Document extract –
>> Begin

Ordinal notation

Constructive ordinal arithmetic for ordinals below ε₀.

We define a type ONote, with constructors 0 : ONote and ONote.oadd e n a representing ω ^ e * n + a. We say that o is in Cantor normal form - ONote.NF o - if either o = 0 or o = ω ^ e * n + a with a < ω ^ e and a in Cantor normal form.

The type NONote is the type of ordinals below ε₀ in Cantor normal form. Various operations (addition, subtraction, multiplication, exponentiation) are defined on ONote and NONote.

inductive ONote : Type

Recursive definition of an ordinal notation. zero denotes the ordinal 0, and oadd e n a is intended to refer to ω ^ e * n + a. For this to be a valid Cantor normal form, we must have the exponents decrease to the right, but we can't state this condition until we've defined repr, so we make it a separate definition NF.

• zero : ONote
• oadd : ONote → ℕ+ → ONote → ONote

instance instDecidableEqONote : DecidableEq ONote

Equations

• instDecidableEqONote = instDecidableEqONote.decEq

def instDecidableEqONote.decEq (x✝ x✝¹ : ONote) : Decidable (x✝ = x✝¹)

Equations

• One or more equations did not get rendered due to their size.
• instDecidableEqONote.decEq ONote.zero ONote.zero = isTrue ⋯
• instDecidableEqONote.decEq ONote.zero (a.oadd a_1 a_2) = isFalse ⋯
• instDecidableEqONote.decEq (a.oadd a_1 a_2) ONote.zero = isFalse ⋯

instance ONote.instZero : Zero ONote

Notation for 0

Equations

• ONote.instZero = { zero := ONote.zero }

@[simp]

theorem ONote.zero_def : zero = 0

instance ONote.instInhabited : Inhabited ONote

Equations

• ONote.instInhabited = { default := 0 }

instance ONote.instOne : One ONote

Notation for 1

Equations

• ONote.instOne = { one := ONote.oadd 0 1 0 }

def ONote.omega : ONote

Notation for ω

Equations

• ONote.omega = ONote.oadd 1 1 0

noncomputable def ONote.repr : ONote → Ordinal.{0}

The ordinal denoted by a notation

Equations

• ONote.zero.repr = 0
• (e.oadd n a).repr = Ordinal.omega0 ^ e.repr * ↑↑n + a.repr

@[simp]

theorem ONote.repr_zero : repr 0 = 0

def ONote.toString : ONote → String

Print an ordinal notation

Equations

• ONote.zero.toString = "0"
• (e.oadd n ONote.zero).toString = ONote.toString_aux✝ e (↑n) e.toString
• (e.oadd n a).toString = ONote.toString_aux✝ e (↑n) e.toString ++ " + " ++ a.toString

def ONote.repr' (prec : ℕ) : ONote → Std.Format

Print an ordinal notation

Equations

• One or more equations did not get rendered due to their size.

>> End

Data excerpt –
>> Begin

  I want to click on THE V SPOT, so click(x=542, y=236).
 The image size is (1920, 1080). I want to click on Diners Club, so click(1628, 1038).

>> End

Short problem –
Pick up the ordinal notation page from its last line and carry it forward in the same format.

Exercise response –
• ONote.repr' prec ONote.zero = Std.Format.text "0"

instance ONote.instToString : ToString ONote

Equations

• ONote.instToString = { toString := ONote.toString }

instance ONote.instRepr : Repr ONote

Equations

• ONote.instRepr = { reprPrec := fun (o : ONote) (prec : ℕ) => ONote.repr' prec o }

instance ONote.instPreorder : Preorder ONote

Equations

• One or more equations did not get rendered due to their size.

theorem ONote.lt_def {x y : ONote} : x < y ↔ x.repr < y.repr

theorem ONote.le_def {x y : ONote} : x ≤ y ↔ x.repr ≤ y.repr

instance ONote.instWellFoundedRelation : WellFoundedRelation ONote

Equations

• ONote.instWellFoundedRelation = { rel := fun (x1 x2 : ONote) => x1 < x2, wf := ONote.instWellFoundedRelation._proof_1 }

def ONote.ofNat : ℕ → ONote

Convert a Nat into an ordinal

Equations

• ↑0 = 0
• ↑n.succ = ONote.oadd 0 n.succPNat 0

@[simp]

theorem ONote.ofNat_zero : ↑0 = 0

@[simp]

theorem ONote.ofNat_succ (n : ℕ) : ↑n.succ = oadd 0 n.succPNat 0

@[instance 100]

instance ONote.nat (n : ℕ) : OfNat ONote n

Equations

• ONote.nat n = { ofNat := ↑n }

@[simp]

theorem ONote.ofNat_one : ↑1 = 1

@[simp]

theorem ONote.repr_ofNat (n : ℕ) : (↑n).repr = ↑n

@[simp]

theorem ONote.repr_one : repr 1 = ↑1

theorem ONote.omega0_le_oadd (e : ONote) (n : ℕ+) (a : ONote) : Ordinal.omega0 ^ e.repr ≤ (e.oadd n a).repr

theorem ONote.oadd_pos (e : ONote) (n : ℕ+) (a : ONote) : 0 < e.oadd n a

def ONote.cmp : ONote → ONote → Ordering

Comparison of ordinal notations:

ω ^ e₁ * n₁ + a₁ is less than ω ^ e₂ * n₂ + a₂ when either e₁ < e₂, or e₁ = e₂ and n₁ < n₂, or e₁ = e₂, n₁ = n₂, and a₁ < a₂.

Equations

• ONote.zero.cmp ONote.zero = Ordering.eq
• x✝.cmp ONote.zero = Ordering.gt
• ONote.zero.cmp x = Ordering.lt
• (e₁.oadd n₁ a₁).cmp (e₂.oadd n₂ a₂) = (e₁.cmp e₂).then ((cmp ↑n₁ ↑n₂).then (a₁.cmp a₂))

theorem ONote.eq_of_cmp_eq {o₁ o₂ : ONote} : o₁.cmp o₂ = Ordering.eq → o₁ = o₂

theorem ONote.zero_lt_one : 0 < 1

inductive ONote.NFBelow : ONote → Ordinal.{0} → Prop

NFBelow o b says that o is a normal form ordinal notation satisfying repr o < ω ^ b.

• zero {b : Ordinal.{0}} : NFBelow 0 b
• oadd' {e : ONote} {n : ℕ+} {a : ONote} {eb b : Ordinal.{0}} : e.NFBelow eb → a.NFBelow e.repr → e.repr < b → (e.oadd n a).NFBelow b

class ONote.NF (o : ONote) : Prop

A normal form ordinal notation has the form

ω ^ a₁ * n₁ + ω ^ a₂ * n₂ + ⋯ + ω ^ aₖ * nₖ

where a₁ > a₂ > ⋯ > aₖ and all the aᵢ are also in normal form.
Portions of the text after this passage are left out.